Dusetzina did not see a way for consumers to recoup any of the excess amounts they have paid for their generic drugs over the years. Increases in their insurance premiums are also unlikely to come down, she said. “It’s one of those things that keeps going up.”
According to Pauly, insurance premiums will be higher if drug prices are higher. “I suppose they should go down after this conspiracy ceases, [but] I wonder if they will,” he said. “Generics are still a bargain for Americans — more so than in other countries where generic prices are higher and branded drug prices lower — so this matters.”
Building on a Political Issue
The timing of the complaint and its disclosures is “politically opportune,” said Field. “We have everyone from [Democratic senator] Elizabeth Warren to Donald Trump saying that we’ve got to do something about drug pricing, and now we find out that the cornerstone of our price controls — which is generic competition — is not functioning. There’s a chance we’ll get some actual action in Congress.”
While Field expected generic drug pricing to figure in the presidential election debates next year, he wondered if it would result in a temporary Band-Aid or “a fundamental rethinking of the way we get a handle on costs.” According to Field, the U.S. patents and generics systems “seem to be pretty severely broken.” The U.S. may want to explore the European model “of having the government more actively regulate the prices in one way or another,” he added.
According to Field, it is high time policy makers and regulators act more strongly than in earlier times to contain high drug prices and cartelization. “There is a long history of antitrust enforcement in this area,” he said, adding that it has gone beyond pharmaceuticals. “We’ve seen collusion [in the past] between insurance companies and hospitals, and between hospitals and hospitals. [Government action] is going to have to be more direct and not passively thinking the market is going to work, when we now know that in many ways it doesn’t.”
The generic drug lawsuit opens the door for policy makers to address the drug pricing aspect of health care costs by involving other stakeholders such as health care providers and insurers, said Field. “If we go after them one by one they’re each going to get their hackles up and fight back,” he added. “What this [lawsuit] may do is incentivize us to come up with a model for the drug piece of it, and perhaps that can spread more widely.” Added Dusetzina: “It’s important that we try to use this [situation] to think about how our system can function better across the entire spectrum — from the time the drugs come on to the market through generic entry.”
Options for Regulators
What could regulators do in such cases? “Investigate and detect price fixing,” said Pauly. “That is why we pay them.” The U.S. does not need to have “a fundamental rethink” on controlling prices of branded drugs, said Pauly. “That market could be, and is, competitive if there is no conspiracy,” he noted. “The ‘rethink’ applies to the prices of drugs protected by government-enforced patents and exclusivity.”
“I do not see the need for new regulations here,” Pauly said.
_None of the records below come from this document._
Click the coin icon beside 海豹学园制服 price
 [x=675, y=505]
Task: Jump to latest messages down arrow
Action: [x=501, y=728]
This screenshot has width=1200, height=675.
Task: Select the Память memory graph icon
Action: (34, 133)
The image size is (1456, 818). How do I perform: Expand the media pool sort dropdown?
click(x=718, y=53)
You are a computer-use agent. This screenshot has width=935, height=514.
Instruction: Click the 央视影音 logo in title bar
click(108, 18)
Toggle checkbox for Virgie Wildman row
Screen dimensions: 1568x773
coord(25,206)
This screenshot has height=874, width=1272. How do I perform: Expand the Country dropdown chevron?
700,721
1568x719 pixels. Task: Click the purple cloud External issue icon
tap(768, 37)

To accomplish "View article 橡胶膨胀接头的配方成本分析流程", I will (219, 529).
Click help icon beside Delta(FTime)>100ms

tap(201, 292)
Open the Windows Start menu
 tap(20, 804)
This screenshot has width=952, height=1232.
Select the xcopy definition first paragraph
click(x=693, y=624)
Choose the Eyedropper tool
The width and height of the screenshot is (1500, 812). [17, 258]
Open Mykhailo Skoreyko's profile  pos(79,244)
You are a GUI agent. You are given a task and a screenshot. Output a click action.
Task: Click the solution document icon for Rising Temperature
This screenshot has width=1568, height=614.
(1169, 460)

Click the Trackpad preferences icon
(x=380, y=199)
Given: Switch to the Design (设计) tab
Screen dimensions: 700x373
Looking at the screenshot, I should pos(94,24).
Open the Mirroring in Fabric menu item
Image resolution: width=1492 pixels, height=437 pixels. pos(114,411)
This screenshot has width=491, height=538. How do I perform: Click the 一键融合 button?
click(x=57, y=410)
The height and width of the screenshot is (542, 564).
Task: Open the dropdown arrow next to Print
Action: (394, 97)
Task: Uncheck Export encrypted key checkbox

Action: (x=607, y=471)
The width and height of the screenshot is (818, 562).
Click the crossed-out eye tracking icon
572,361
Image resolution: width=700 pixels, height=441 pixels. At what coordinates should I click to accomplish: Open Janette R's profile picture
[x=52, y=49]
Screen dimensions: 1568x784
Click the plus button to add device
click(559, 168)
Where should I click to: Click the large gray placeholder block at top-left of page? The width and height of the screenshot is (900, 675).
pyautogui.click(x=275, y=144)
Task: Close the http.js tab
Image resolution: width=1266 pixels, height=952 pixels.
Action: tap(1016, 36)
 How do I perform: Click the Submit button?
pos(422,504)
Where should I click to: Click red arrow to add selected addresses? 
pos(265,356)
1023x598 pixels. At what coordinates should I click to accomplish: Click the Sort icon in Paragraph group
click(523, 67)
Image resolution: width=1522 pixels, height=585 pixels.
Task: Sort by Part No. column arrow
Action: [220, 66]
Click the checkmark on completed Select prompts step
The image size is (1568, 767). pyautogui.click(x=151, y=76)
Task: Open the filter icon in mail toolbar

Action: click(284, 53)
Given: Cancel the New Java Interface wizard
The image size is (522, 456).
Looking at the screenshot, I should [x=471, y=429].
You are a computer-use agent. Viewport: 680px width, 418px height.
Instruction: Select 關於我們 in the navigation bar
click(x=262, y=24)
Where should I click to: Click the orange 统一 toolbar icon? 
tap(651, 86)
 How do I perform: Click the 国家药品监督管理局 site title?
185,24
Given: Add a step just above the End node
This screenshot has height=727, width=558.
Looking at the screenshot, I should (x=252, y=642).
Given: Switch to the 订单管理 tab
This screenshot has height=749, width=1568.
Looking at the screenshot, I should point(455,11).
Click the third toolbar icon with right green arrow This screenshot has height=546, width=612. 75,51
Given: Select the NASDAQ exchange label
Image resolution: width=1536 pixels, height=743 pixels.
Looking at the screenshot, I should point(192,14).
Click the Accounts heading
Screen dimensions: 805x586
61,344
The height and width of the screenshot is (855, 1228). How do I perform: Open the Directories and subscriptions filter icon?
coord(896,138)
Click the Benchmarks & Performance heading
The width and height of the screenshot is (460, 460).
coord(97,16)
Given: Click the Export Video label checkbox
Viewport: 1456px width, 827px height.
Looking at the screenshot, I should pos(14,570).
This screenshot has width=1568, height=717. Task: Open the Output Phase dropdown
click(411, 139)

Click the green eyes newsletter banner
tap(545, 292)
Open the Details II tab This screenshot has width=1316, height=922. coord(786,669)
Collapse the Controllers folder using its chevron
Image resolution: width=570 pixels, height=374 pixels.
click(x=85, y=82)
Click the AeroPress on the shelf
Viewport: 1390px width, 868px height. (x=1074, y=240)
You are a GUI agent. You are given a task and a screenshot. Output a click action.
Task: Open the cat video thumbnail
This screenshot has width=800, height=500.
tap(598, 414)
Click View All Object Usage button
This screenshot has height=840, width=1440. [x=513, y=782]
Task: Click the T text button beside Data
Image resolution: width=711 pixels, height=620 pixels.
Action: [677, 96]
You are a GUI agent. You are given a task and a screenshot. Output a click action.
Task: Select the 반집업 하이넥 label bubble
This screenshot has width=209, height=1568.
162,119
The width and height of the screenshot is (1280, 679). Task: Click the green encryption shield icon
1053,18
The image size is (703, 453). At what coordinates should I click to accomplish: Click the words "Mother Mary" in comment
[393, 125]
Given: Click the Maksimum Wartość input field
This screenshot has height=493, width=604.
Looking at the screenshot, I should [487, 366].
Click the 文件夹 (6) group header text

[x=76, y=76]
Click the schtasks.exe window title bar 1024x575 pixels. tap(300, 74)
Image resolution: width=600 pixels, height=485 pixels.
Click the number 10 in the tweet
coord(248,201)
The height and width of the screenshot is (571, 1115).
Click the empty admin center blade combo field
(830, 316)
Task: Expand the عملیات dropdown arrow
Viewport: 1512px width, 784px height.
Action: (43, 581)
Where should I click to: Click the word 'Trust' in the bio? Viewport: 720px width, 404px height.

He advised “just vigilance to enforce existing anti-trust laws against conspiracies to divide the market and charge high prices.” If Teva and the other companies are found guilty of price fixing, they should be disciplined with substantial fines, he noted.
Identifying the right price for generic drugs is important for future regulatory action in this area, said Dusetzina. “We do pay low prices for generic drugs generally. But you don’t want to pay so little that companies don’t have any incentive at all to be in the market.” She noted that low drug prices have occasionally resulted in drug shortages or companies exiting a market because they can’t make a profit. “You have to balance wanting low prices for generics but also wanting enough competitors in the market.”